**Quoted text**
** Start **

Description: Identifies partitions with schemas incompatible with current schema versions. Returns one row per incompatible partition for precise targeting.

Parameters: - client (FlightSQLClient): Connected Micromegas client - view_set_name (str, optional): Filter to specific view set

Returns: pandas DataFrame with columns:

Column Type Description
view_set_name str View set name
view_instance_id str Instance ID
begin_insert_time timestamp Begin insert time of the partition
end_insert_time timestamp End insert time of the partition
incompatible_schema_hash str Old schema version in partition
current_schema_hash str Current schema version
file_path str File path for the partition (NULL for empty partitions)
file_size int Size in bytes of the partition file (0 for empty partitions)

Example:

import micromegas
import micromegas.admin

client = micromegas.connect()

# List all incompatible partitions
incompatible = micromegas.admin.list_incompatible_partitions(client)
print(f"Found {len(incompatible)} incompatible partitions")

# List for specific view set
log_incompatible = micromegas.admin.list_incompatible_partitions(client, 'log_entries')
print(f"Log entries: {len(log_incompatible)} incompatible partitions")
print(f"Total size: {log_incompatible['file_size'].sum()} bytes")

# Check for empty partitions (file_path is NULL)
empty_partitions = incompatible[incompatible['file_path'].isna()]
print(f"Empty partitions: {len(empty_partitions)}")

Implementation: Uses SQL JOIN between list_partitions() and list_view_sets() with server-side filtering.

Performance: Efficient server-side processing, minimal network overhead.


micromegas.admin.retire_incompatible_partitions(client, view_set_name=None)

** End **

**Excerpted records**
** Start **

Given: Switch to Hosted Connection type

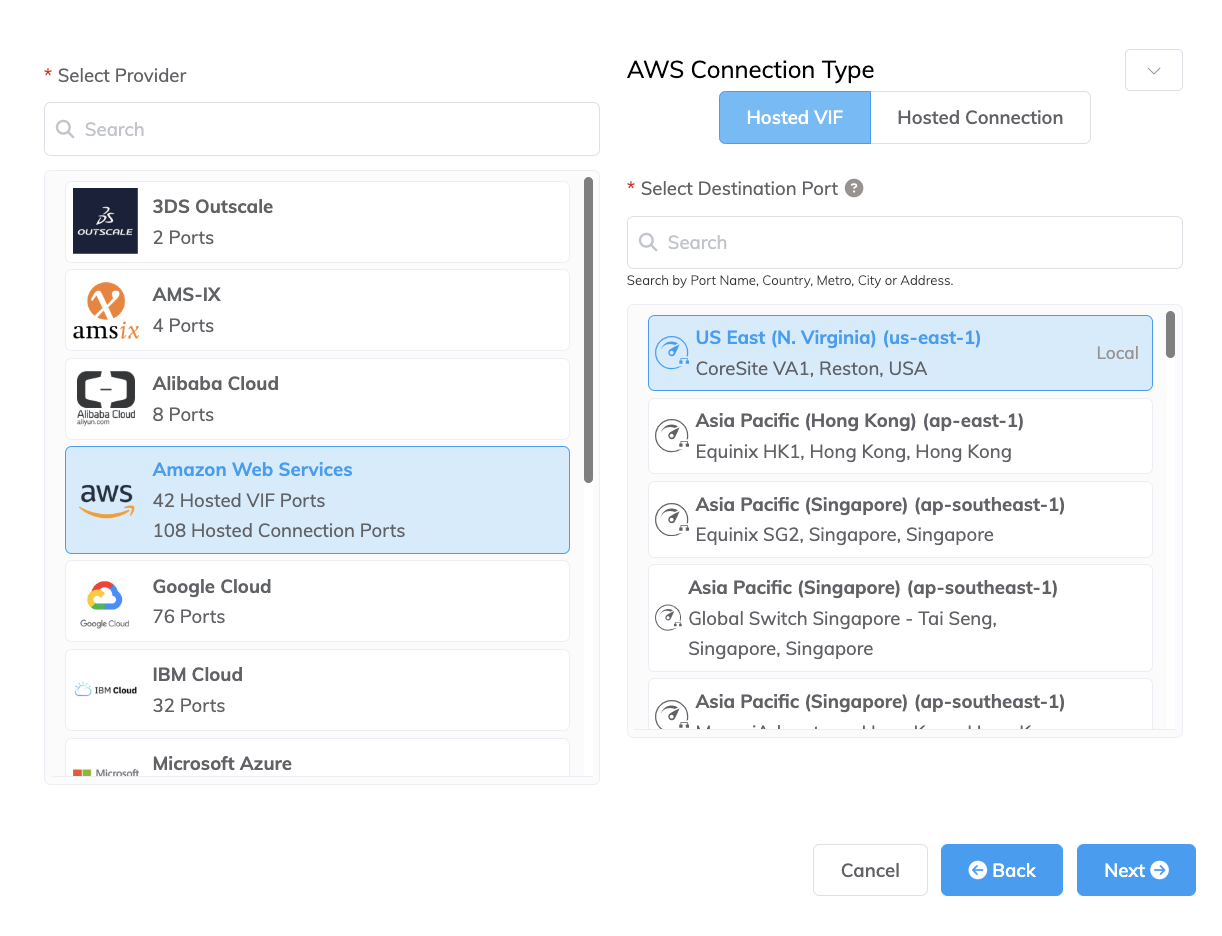Looking at the screenshot, I should coord(980,118).
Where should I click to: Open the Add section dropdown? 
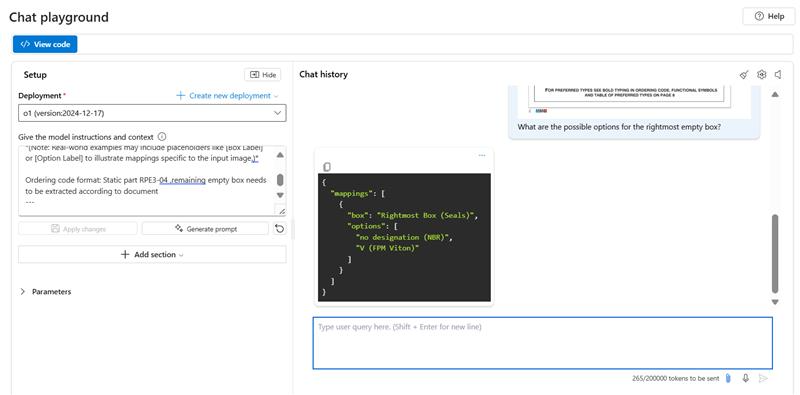point(152,254)
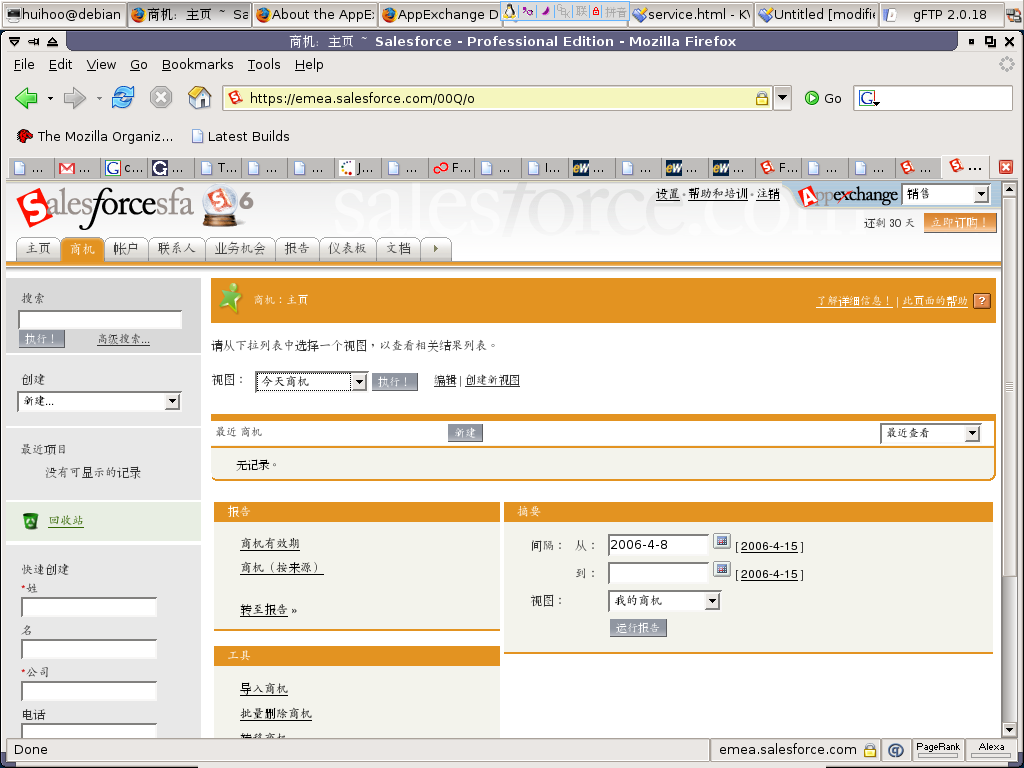Click the Home icon in toolbar
This screenshot has height=768, width=1024.
pyautogui.click(x=200, y=98)
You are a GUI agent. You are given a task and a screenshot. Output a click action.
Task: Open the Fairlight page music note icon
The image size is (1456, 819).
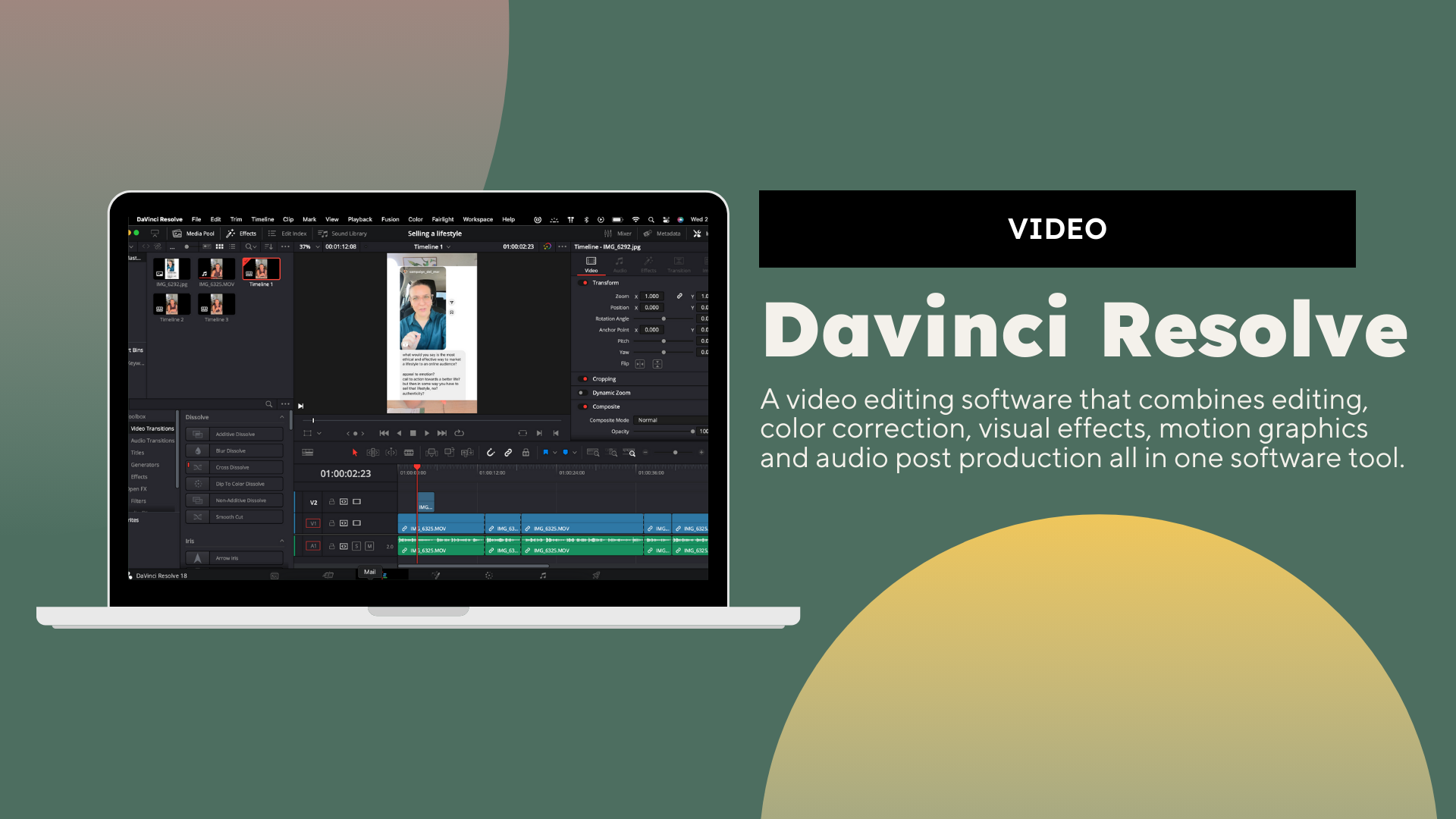click(x=543, y=576)
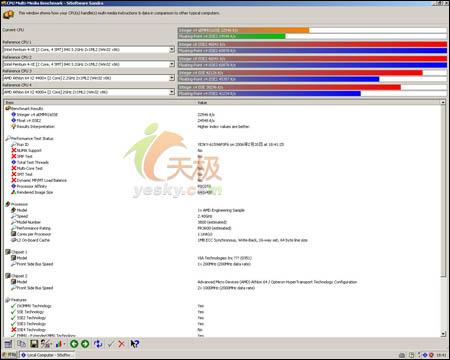This screenshot has width=450, height=360.
Task: Click the floppy disk save icon
Action: point(34,344)
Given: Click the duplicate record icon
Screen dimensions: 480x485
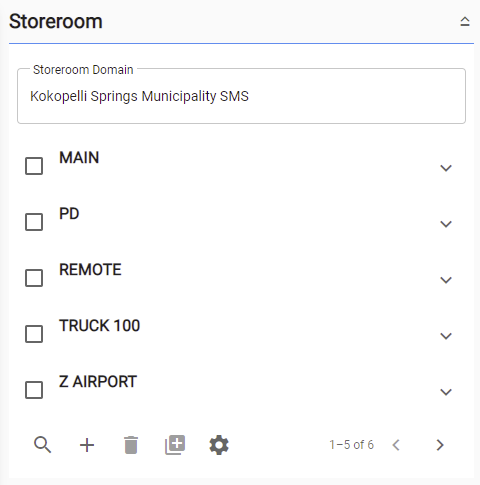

** End **

**Problem A**
Name every column of the DataFrame returned by the function described in the Micromegas partition documentation.
**Problem B**
Extend the Micromegas partition documentation past its final line, the signature for retire_incompatible_partitions, in the same style.
The records were gathered from a separate source and are unrelated to the Micromegas partition documentation.

**Written reply A**
view_set_name, view_instance_id, begin_insert_time, end_insert_time, incompatible_schema_hash, current_schema_hash, file_path, file_size

**Written reply B**
Description: Safely retires partitions with incompatible schemas using metadata-based retirement. This handles both empty partitions (file_path=NULL) and non-empty partitions.

Parameters: - client (FlightSQLClient): Connected Micromegas client - view_set_name (str, optional): Filter to specific view set

Returns: pandas DataFrame with columns:

Column Type Description
view_set_name str View set processed
view_instance_id str Instance ID processed
partitions_retired int Count of successfully retired partitions
partitions_failed int Count of partitions that failed to retire
storage_freed_bytes int Total bytes freed from storage
retirement_messages list Detailed messages for each retirement attempt

Example:

import micromegas
import micromegas.admin

client = micromegas.connect()

# Preview what would be retired
preview = micromegas.admin.list_incompatible_partitions(client, 'log_entries')
print(f"Will retire {len(preview)} partitions")
print(f"Will free {preview['file_size'].sum() / (1024**3):.2f} GB")

# Retire incompatible partitions
result = micromegas.admin.retire_incompatible_partitions(client, 'log_entries')
for _, row in result.iterrows():
    print(f"Retired {row['partitions_retired']} partitions from {row['view_set_name']}")
    print(f"Failed {row['partitions_failed']} partitions")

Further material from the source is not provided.